Rock wren (Salpinctes obsoletus) is an appropriate common name for this inhabitant of rocky and pebbly habitats in Western North America and Central America. Found in open, arid areas from low elevations to alpine regions, rock wrens are permanent in the south. Those summering further north move to lower elevations or latitudes in the winter. If their winter territory does not have exposed rocks, these wrens will shelter in the crevices of haystacks or amid farm equipment.
The upper side of a rock wren is grey brown with small black and white spots. The underparts are pale grey and the rump is light brown or cinnamon. There is a very faint light grey line over the eye. The tail is long and barred while the rock wren’s bill is long, thin and decurved.
Insects and spiders form the bulk of a rock wren’s diet. It characteristically hops about gleaning food from rock surfaces and crevices, the ground and from under other objects. This little bird is thought to not drink water, instead obtaining needed moisture from its food.

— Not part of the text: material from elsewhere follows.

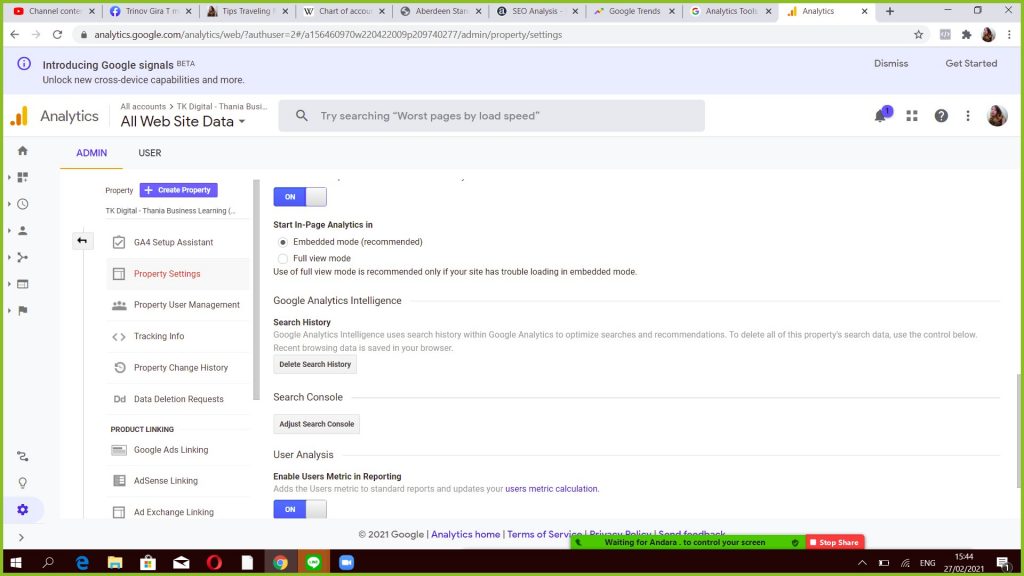The height and width of the screenshot is (576, 1024).
Task: Toggle Enable Users Metric in Reporting switch
Action: click(300, 509)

Rock wren males are accomplished singers with a large repertoire of songs. Much of the year the male makes nondescript trills and saves the more varied songs for the nesting season.
The nest of a rock wren, usually in a rock crevice, can often be located by a walkway or line of stones or pebbles leading to the nesting site. The function of this construction is unknown.
This rock wren was photographed late last month along the Thomas Wright Battlefield Trail at Lava Beds National Monument, Siskiyou County CA.
Next spring Leonard and I plan to return to the lava rock outcrop where we saw this rock wren. We hope to see a rock wren’s stone “walkway” and hear songs more melodious than the few, weak cheeps this rock wren made on a cold, windy fall day.